• **WHAT YOU NEED TO DO**
Please give the data below as a numbered list, leaving out any blank lines.

"""

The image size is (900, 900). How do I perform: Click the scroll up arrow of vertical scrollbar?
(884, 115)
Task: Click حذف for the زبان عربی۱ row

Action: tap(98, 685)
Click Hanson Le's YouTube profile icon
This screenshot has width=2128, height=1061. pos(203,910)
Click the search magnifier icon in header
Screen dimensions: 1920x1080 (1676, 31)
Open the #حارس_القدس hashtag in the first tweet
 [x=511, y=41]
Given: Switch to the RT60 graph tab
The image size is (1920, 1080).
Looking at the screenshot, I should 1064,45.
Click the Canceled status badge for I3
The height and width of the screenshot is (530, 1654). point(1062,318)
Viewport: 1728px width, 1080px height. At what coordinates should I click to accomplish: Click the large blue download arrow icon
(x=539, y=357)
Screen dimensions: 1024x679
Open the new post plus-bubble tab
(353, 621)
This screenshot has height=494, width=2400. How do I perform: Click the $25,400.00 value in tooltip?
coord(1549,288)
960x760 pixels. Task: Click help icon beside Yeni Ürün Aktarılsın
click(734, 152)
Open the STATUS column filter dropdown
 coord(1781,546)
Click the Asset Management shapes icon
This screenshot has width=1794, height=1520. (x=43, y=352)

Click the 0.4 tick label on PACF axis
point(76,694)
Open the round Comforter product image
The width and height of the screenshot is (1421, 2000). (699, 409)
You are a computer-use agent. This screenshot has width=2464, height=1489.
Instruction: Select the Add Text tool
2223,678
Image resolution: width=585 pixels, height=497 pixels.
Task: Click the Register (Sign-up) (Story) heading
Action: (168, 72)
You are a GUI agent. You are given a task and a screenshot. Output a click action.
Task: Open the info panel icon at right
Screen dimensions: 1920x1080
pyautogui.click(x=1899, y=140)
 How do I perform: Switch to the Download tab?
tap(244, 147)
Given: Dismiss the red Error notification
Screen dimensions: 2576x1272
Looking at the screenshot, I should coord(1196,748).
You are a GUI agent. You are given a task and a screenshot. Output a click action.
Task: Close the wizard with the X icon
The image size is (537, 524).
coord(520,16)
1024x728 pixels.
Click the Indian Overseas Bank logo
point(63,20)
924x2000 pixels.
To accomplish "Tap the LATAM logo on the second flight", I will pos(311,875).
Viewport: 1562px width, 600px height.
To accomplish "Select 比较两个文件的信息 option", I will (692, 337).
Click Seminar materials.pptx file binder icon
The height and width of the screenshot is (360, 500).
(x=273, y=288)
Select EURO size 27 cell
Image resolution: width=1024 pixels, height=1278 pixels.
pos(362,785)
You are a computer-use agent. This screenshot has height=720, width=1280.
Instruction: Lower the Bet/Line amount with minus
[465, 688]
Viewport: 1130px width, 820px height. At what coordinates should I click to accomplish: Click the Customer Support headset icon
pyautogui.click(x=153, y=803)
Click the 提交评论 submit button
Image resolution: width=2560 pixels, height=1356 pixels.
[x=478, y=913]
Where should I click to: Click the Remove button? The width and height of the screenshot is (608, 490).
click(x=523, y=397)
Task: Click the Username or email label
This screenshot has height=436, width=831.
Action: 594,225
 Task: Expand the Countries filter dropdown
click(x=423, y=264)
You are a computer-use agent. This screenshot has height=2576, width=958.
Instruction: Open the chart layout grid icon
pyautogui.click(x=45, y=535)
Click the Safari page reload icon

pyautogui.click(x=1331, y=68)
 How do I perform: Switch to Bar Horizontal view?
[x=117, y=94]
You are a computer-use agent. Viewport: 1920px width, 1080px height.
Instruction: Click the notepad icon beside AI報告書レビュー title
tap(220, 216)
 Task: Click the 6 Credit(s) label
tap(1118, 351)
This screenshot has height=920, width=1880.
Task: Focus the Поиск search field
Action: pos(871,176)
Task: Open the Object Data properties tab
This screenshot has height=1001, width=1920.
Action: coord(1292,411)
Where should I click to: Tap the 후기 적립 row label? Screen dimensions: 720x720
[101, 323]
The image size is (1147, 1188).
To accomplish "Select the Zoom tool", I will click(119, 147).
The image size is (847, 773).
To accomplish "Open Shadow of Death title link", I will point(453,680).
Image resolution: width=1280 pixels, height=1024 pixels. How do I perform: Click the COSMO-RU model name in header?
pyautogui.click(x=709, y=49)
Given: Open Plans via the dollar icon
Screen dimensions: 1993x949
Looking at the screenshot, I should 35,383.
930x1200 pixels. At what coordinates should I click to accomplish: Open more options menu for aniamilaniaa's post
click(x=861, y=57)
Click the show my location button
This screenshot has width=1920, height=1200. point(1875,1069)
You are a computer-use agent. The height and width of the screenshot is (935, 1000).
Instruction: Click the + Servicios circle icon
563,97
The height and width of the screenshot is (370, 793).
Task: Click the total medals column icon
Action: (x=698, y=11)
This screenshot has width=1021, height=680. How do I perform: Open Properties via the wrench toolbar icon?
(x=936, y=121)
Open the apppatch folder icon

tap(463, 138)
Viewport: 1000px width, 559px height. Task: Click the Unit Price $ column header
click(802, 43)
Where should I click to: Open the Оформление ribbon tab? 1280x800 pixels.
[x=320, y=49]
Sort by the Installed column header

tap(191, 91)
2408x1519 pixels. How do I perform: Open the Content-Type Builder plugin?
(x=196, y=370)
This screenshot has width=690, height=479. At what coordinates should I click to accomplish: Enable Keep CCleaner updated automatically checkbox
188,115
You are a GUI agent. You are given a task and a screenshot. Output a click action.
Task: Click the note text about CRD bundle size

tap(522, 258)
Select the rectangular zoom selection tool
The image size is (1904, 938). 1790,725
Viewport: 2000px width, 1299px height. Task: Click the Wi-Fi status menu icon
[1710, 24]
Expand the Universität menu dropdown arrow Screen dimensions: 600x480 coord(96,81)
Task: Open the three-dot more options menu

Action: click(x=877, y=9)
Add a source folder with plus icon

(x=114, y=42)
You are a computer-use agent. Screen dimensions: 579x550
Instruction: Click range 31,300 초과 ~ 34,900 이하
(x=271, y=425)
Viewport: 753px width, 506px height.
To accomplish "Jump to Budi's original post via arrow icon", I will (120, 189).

"""

• **WRITTEN RESPONSE**
1. The image size is (900, 900). How do I perform: Click the scroll up arrow of vertical scrollbar?
2. (884, 115)
3. Task: Click حذف for the زبان عربی۱ row
4. Action: tap(98, 685)
5. Click Hanson Le's YouTube profile icon
6. This screenshot has width=2128, height=1061. pos(203,910)
7. Click the search magnifier icon in header
8. Screen dimensions: 1920x1080 (1676, 31)
9. Open the #حارس_القدس hashtag in the first tweet
10.  [x=511, y=41]
11. Given: Switch to the RT60 graph tab
12. The image size is (1920, 1080).
13. Looking at the screenshot, I should 1064,45.
14. Click the Canceled status badge for I3
15. The height and width of the screenshot is (530, 1654). point(1062,318)
16. Viewport: 1728px width, 1080px height. At what coordinates should I click to accomplish: Click the large blue download arrow icon
17. (x=539, y=357)
18. Screen dimensions: 1024x679
19. Open the new post plus-bubble tab
20. (353, 621)
21. This screenshot has height=494, width=2400. How do I perform: Click the $25,400.00 value in tooltip?
22. coord(1549,288)
23. 960x760 pixels. Task: Click help icon beside Yeni Ürün Aktarılsın
24. click(734, 152)
25. Open the STATUS column filter dropdown
26.  coord(1781,546)
27. Click the Asset Management shapes icon
28. This screenshot has width=1794, height=1520. (x=43, y=352)
29. Click the 0.4 tick label on PACF axis
30. point(76,694)
31. Open the round Comforter product image
32. The width and height of the screenshot is (1421, 2000). (699, 409)
33. You are a computer-use agent. This screenshot has width=2464, height=1489.
34. Instruction: Select the Add Text tool
35. 2223,678
36. Image resolution: width=585 pixels, height=497 pixels.
37. Task: Click the Register (Sign-up) (Story) heading
38. Action: (168, 72)
39. You are a GUI agent. You are given a task and a screenshot. Output a click action.
40. Task: Open the info panel icon at right
41. Screen dimensions: 1920x1080
42. pyautogui.click(x=1899, y=140)
43.  How do I perform: Switch to the Download tab?
44. tap(244, 147)
45. Given: Dismiss the red Error notification
46. Screen dimensions: 2576x1272
47. Looking at the screenshot, I should coord(1196,748).
48. You are a GUI agent. You are given a task and a screenshot. Output a click action.
49. Task: Close the wizard with the X icon
50. The image size is (537, 524).
51. coord(520,16)
52. 1024x728 pixels.
53. Click the Indian Overseas Bank logo
54. point(63,20)
55. 924x2000 pixels.
56. To accomplish "Tap the LATAM logo on the second flight", I will pos(311,875).
57. Viewport: 1562px width, 600px height.
58. To accomplish "Select 比较两个文件的信息 option", I will (692, 337).
59. Click Seminar materials.pptx file binder icon
60. The height and width of the screenshot is (360, 500).
61. (x=273, y=288)
62. Select EURO size 27 cell
63. Image resolution: width=1024 pixels, height=1278 pixels.
64. pos(362,785)
65. You are a computer-use agent. This screenshot has height=720, width=1280.
66. Instruction: Lower the Bet/Line amount with minus
67. [465, 688]
68. Viewport: 1130px width, 820px height. At what coordinates should I click to accomplish: Click the Customer Support headset icon
69. pyautogui.click(x=153, y=803)
70. Click the 提交评论 submit button
71. Image resolution: width=2560 pixels, height=1356 pixels.
72. [x=478, y=913]
73. Where should I click to: Click the Remove button? The width and height of the screenshot is (608, 490).
74. click(x=523, y=397)
75. Task: Click the Username or email label
76. This screenshot has height=436, width=831.
77. Action: 594,225
78.  Task: Expand the Countries filter dropdown
79. click(x=423, y=264)
80. You are a computer-use agent. This screenshot has height=2576, width=958.
81. Instruction: Open the chart layout grid icon
82. pyautogui.click(x=45, y=535)
83. Click the Safari page reload icon
84. pyautogui.click(x=1331, y=68)
85.  How do I perform: Switch to Bar Horizontal view?
86. [x=117, y=94]
87. You are a computer-use agent. Viewport: 1920px width, 1080px height.
88. Instruction: Click the notepad icon beside AI報告書レビュー title
89. tap(220, 216)
90.  Task: Click the 6 Credit(s) label
91. tap(1118, 351)
92. This screenshot has height=920, width=1880.
93. Task: Focus the Поиск search field
94. Action: pos(871,176)
95. Task: Open the Object Data properties tab
96. This screenshot has height=1001, width=1920.
97. Action: coord(1292,411)
98. Where should I click to: Tap the 후기 적립 row label? Screen dimensions: 720x720
99. [101, 323]
100. The image size is (1147, 1188).
101. To accomplish "Select the Zoom tool", I will click(119, 147).
102. The image size is (847, 773).
103. To accomplish "Open Shadow of Death title link", I will point(453,680).
104. Image resolution: width=1280 pixels, height=1024 pixels. How do I perform: Click the COSMO-RU model name in header?
105. pyautogui.click(x=709, y=49)
106. Given: Open Plans via the dollar icon
107. Screen dimensions: 1993x949
108. Looking at the screenshot, I should 35,383.
109. 930x1200 pixels. At what coordinates should I click to accomplish: Open more options menu for aniamilaniaa's post
110. click(x=861, y=57)
111. Click the show my location button
112. This screenshot has width=1920, height=1200. point(1875,1069)
113. You are a computer-use agent. The height and width of the screenshot is (935, 1000).
114. Instruction: Click the + Servicios circle icon
115. 563,97
116. The height and width of the screenshot is (370, 793).
117. Task: Click the total medals column icon
118. Action: (x=698, y=11)
119. This screenshot has width=1021, height=680. How do I perform: Open Properties via the wrench toolbar icon?
120. (x=936, y=121)
121. Open the apppatch folder icon
122. tap(463, 138)
123. Viewport: 1000px width, 559px height. Task: Click the Unit Price $ column header
124. click(802, 43)
125. Where should I click to: Open the Оформление ribbon tab? 1280x800 pixels.
126. [x=320, y=49]
127. Sort by the Installed column header
128. tap(191, 91)
129. 2408x1519 pixels. How do I perform: Open the Content-Type Builder plugin?
130. (x=196, y=370)
131. This screenshot has width=690, height=479. At what coordinates should I click to accomplish: Enable Keep CCleaner updated automatically checkbox
132. 188,115
133. You are a GUI agent. You are given a task and a screenshot. Output a click action.
134. Task: Click the note text about CRD bundle size
135. tap(522, 258)
136. Select the rectangular zoom selection tool
137. The image size is (1904, 938). 1790,725
138. Viewport: 2000px width, 1299px height. Task: Click the Wi-Fi status menu icon
139. [1710, 24]
140. Expand the Universität menu dropdown arrow Screen dimensions: 600x480 coord(96,81)
141. Task: Open the three-dot more options menu
142. Action: click(x=877, y=9)
143. Add a source folder with plus icon
144. (x=114, y=42)
145. You are a computer-use agent. Screen dimensions: 579x550
146. Instruction: Click range 31,300 초과 ~ 34,900 이하
147. (x=271, y=425)
148. Viewport: 753px width, 506px height.
149. To accomplish "Jump to Budi's original post via arrow icon", I will (120, 189).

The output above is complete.